[Task details] In this exercise, every entry is to be copied exactly.

[Given records]
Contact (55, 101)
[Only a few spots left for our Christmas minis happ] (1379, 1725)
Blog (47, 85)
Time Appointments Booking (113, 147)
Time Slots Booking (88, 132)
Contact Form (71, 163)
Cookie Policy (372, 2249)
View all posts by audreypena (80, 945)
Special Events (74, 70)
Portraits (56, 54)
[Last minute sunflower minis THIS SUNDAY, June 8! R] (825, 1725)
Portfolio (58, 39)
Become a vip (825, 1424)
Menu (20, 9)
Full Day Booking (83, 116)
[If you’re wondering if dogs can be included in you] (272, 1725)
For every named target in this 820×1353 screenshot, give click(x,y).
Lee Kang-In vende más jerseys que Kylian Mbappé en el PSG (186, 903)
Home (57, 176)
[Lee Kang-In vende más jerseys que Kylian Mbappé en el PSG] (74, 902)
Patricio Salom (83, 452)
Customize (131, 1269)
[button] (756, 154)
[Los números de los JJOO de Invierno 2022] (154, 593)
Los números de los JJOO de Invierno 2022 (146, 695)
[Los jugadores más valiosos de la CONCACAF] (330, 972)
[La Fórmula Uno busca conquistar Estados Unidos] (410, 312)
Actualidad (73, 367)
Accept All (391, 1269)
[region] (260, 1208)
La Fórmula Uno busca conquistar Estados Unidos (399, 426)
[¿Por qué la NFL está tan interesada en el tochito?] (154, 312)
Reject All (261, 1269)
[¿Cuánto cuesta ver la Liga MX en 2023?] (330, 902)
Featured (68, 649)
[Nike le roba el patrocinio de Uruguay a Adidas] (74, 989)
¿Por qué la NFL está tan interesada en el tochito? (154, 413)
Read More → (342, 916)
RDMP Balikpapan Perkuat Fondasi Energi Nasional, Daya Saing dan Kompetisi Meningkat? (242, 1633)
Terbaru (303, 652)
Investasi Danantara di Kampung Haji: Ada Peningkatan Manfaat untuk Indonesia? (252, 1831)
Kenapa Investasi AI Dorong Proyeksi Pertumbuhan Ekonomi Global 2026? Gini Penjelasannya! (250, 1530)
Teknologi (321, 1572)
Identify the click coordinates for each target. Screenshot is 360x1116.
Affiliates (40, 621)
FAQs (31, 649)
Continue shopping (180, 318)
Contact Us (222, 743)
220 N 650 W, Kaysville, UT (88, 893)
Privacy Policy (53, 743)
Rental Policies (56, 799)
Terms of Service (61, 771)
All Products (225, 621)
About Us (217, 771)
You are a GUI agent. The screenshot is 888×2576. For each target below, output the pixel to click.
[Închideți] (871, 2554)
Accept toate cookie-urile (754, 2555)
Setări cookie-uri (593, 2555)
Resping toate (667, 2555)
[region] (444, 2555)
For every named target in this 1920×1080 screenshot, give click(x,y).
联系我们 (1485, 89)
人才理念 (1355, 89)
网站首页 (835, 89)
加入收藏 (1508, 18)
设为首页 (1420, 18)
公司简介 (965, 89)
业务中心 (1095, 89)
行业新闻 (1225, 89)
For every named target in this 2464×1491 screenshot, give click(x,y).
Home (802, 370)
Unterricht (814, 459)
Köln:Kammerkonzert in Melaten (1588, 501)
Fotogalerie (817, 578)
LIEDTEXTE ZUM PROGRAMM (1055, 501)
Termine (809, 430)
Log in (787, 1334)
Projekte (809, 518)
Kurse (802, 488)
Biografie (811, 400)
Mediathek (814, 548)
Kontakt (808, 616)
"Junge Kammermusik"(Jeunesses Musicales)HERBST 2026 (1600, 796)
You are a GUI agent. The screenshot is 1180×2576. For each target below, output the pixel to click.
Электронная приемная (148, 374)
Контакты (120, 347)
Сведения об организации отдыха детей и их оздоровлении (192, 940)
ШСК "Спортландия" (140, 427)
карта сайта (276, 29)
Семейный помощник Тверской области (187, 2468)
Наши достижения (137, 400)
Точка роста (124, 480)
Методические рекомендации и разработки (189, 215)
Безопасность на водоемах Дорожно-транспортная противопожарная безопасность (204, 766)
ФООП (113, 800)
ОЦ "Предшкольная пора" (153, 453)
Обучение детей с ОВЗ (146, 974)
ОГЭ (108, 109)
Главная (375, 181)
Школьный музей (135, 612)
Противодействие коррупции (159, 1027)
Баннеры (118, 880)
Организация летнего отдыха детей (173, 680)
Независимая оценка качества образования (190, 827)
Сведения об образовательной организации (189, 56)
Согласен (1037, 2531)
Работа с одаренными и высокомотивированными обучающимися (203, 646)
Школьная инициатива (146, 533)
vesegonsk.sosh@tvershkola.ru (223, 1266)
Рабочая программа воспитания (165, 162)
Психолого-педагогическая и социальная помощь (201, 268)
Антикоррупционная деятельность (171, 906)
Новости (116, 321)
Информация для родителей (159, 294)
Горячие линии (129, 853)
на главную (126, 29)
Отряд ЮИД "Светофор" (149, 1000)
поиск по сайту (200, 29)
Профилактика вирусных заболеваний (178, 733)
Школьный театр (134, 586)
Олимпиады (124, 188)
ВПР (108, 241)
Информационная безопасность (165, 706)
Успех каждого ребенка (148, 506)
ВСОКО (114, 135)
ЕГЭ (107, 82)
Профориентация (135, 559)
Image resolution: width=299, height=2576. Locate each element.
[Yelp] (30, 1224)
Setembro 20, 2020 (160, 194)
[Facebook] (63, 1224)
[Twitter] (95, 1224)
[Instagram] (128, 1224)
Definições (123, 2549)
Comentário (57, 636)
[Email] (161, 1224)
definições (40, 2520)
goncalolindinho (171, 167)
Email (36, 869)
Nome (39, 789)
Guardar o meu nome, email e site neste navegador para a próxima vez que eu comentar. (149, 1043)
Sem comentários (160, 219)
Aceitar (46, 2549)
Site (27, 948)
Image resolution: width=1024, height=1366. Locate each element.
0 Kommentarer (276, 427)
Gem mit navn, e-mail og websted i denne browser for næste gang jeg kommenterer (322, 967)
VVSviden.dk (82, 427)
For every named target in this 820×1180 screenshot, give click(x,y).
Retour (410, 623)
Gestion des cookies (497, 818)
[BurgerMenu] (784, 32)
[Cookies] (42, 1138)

[Result for this task]
Contact (55, 101)
[Only a few spots left for our Christmas minis happ] (1379, 1725)
Blog (47, 85)
Time Appointments Booking (113, 147)
Time Slots Booking (88, 132)
Contact Form (71, 163)
Cookie Policy (372, 2249)
View all posts by audreypena (80, 945)
Special Events (74, 70)
Portraits (56, 54)
[Last minute sunflower minis THIS SUNDAY, June 8! R] (825, 1725)
Portfolio (58, 39)
Become a vip (825, 1424)
Menu (20, 9)
Full Day Booking (83, 116)
[If you’re wondering if dogs can be included in you] (272, 1725)
For every named target in this 820×1353 screenshot, give click(x,y).
Lee Kang-In vende más jerseys que Kylian Mbappé en el PSG (186, 903)
Home (57, 176)
[Lee Kang-In vende más jerseys que Kylian Mbappé en el PSG] (74, 902)
Patricio Salom (83, 452)
Customize (131, 1269)
[button] (756, 154)
[Los números de los JJOO de Invierno 2022] (154, 593)
Los números de los JJOO de Invierno 2022 (146, 695)
[Los jugadores más valiosos de la CONCACAF] (330, 972)
[La Fórmula Uno busca conquistar Estados Unidos] (410, 312)
Actualidad (73, 367)
Accept All (391, 1269)
[region] (260, 1208)
La Fórmula Uno busca conquistar Estados Unidos (399, 426)
[¿Por qué la NFL está tan interesada en el tochito?] (154, 312)
Reject All (261, 1269)
[¿Cuánto cuesta ver la Liga MX en 2023?] (330, 902)
Featured (68, 649)
[Nike le roba el patrocinio de Uruguay a Adidas] (74, 989)
¿Por qué la NFL está tan interesada en el tochito? (154, 413)
Read More → (342, 916)
RDMP Balikpapan Perkuat Fondasi Energi Nasional, Daya Saing dan Kompetisi Meningkat? (242, 1633)
Terbaru (303, 652)
Investasi Danantara di Kampung Haji: Ada Peningkatan Manfaat untuk Indonesia? (252, 1831)
Kenapa Investasi AI Dorong Proyeksi Pertumbuhan Ekonomi Global 2026? Gini Penjelasannya! (250, 1530)
Teknologi (321, 1572)
Identify the click coordinates for each target. Screenshot is 360x1116.
Affiliates (40, 621)
FAQs (31, 649)
Continue shopping (180, 318)
Contact Us (222, 743)
220 N 650 W, Kaysville, UT (88, 893)
Privacy Policy (53, 743)
Rental Policies (56, 799)
Terms of Service (61, 771)
All Products (225, 621)
About Us (217, 771)
You are a GUI agent. The screenshot is 888×2576. For each target below, output the pixel to click.
[Închideți] (871, 2554)
Accept toate cookie-urile (754, 2555)
Setări cookie-uri (593, 2555)
Resping toate (667, 2555)
[region] (444, 2555)
For every named target in this 1920×1080 screenshot, give click(x,y).
联系我们 (1485, 89)
人才理念 (1355, 89)
网站首页 (835, 89)
加入收藏 (1508, 18)
设为首页 (1420, 18)
公司简介 (965, 89)
业务中心 (1095, 89)
行业新闻 (1225, 89)
For every named target in this 2464×1491 screenshot, give click(x,y).
Home (802, 370)
Unterricht (814, 459)
Köln:Kammerkonzert in Melaten (1588, 501)
Fotogalerie (817, 578)
LIEDTEXTE ZUM PROGRAMM (1055, 501)
Termine (809, 430)
Log in (787, 1334)
Projekte (809, 518)
Kurse (802, 488)
Biografie (811, 400)
Mediathek (814, 548)
Kontakt (808, 616)
"Junge Kammermusik"(Jeunesses Musicales)HERBST 2026 (1600, 796)
You are a GUI agent. The screenshot is 1180×2576. For each target below, output the pixel to click.
Электронная приемная (148, 374)
Контакты (120, 347)
Сведения об организации отдыха детей и их оздоровлении (192, 940)
ШСК "Спортландия" (140, 427)
карта сайта (276, 29)
Семейный помощник Тверской области (187, 2468)
Наши достижения (137, 400)
Точка роста (124, 480)
Методические рекомендации и разработки (189, 215)
Безопасность на водоемах Дорожно-транспортная противопожарная безопасность (204, 766)
ФООП (113, 800)
ОЦ "Предшкольная пора" (153, 453)
Обучение детей с ОВЗ (146, 974)
ОГЭ (108, 109)
Главная (375, 181)
Школьный музей (135, 612)
Противодействие коррупции (159, 1027)
Баннеры (118, 880)
Организация летнего отдыха детей (173, 680)
Независимая оценка качества образования (190, 827)
Сведения об образовательной организации (189, 56)
Согласен (1037, 2531)
Работа с одаренными и высокомотивированными обучающимися (203, 646)
Школьная инициатива (146, 533)
vesegonsk.sosh@tvershkola.ru (223, 1266)
Рабочая программа воспитания (165, 162)
Психолого-педагогическая и социальная помощь (201, 268)
Антикоррупционная деятельность (171, 906)
Новости (116, 321)
Информация для родителей (159, 294)
Горячие линии (129, 853)
на главную (126, 29)
Отряд ЮИД "Светофор" (149, 1000)
поиск по сайту (200, 29)
Профилактика вирусных заболеваний (178, 733)
Школьный театр (134, 586)
Олимпиады (124, 188)
ВПР (108, 241)
Информационная безопасность (165, 706)
Успех каждого ребенка (148, 506)
ВСОКО (114, 135)
ЕГЭ (107, 82)
Профориентация (135, 559)
Image resolution: width=299, height=2576. Locate each element.
[Yelp] (30, 1224)
Setembro 20, 2020 (160, 194)
[Facebook] (63, 1224)
[Twitter] (95, 1224)
[Instagram] (128, 1224)
Definições (123, 2549)
Comentário (57, 636)
[Email] (161, 1224)
definições (40, 2520)
goncalolindinho (171, 167)
Email (36, 869)
Nome (39, 789)
Guardar o meu nome, email e site neste navegador para a próxima vez que eu comentar. (149, 1043)
Sem comentários (160, 219)
Aceitar (46, 2549)
Site (27, 948)
Image resolution: width=1024, height=1366. Locate each element.
0 Kommentarer (276, 427)
Gem mit navn, e-mail og websted i denne browser for næste gang jeg kommenterer (322, 967)
VVSviden.dk (82, 427)
For every named target in this 820×1180 screenshot, give click(x,y).
Retour (410, 623)
Gestion des cookies (497, 818)
[BurgerMenu] (784, 32)
[Cookies] (42, 1138)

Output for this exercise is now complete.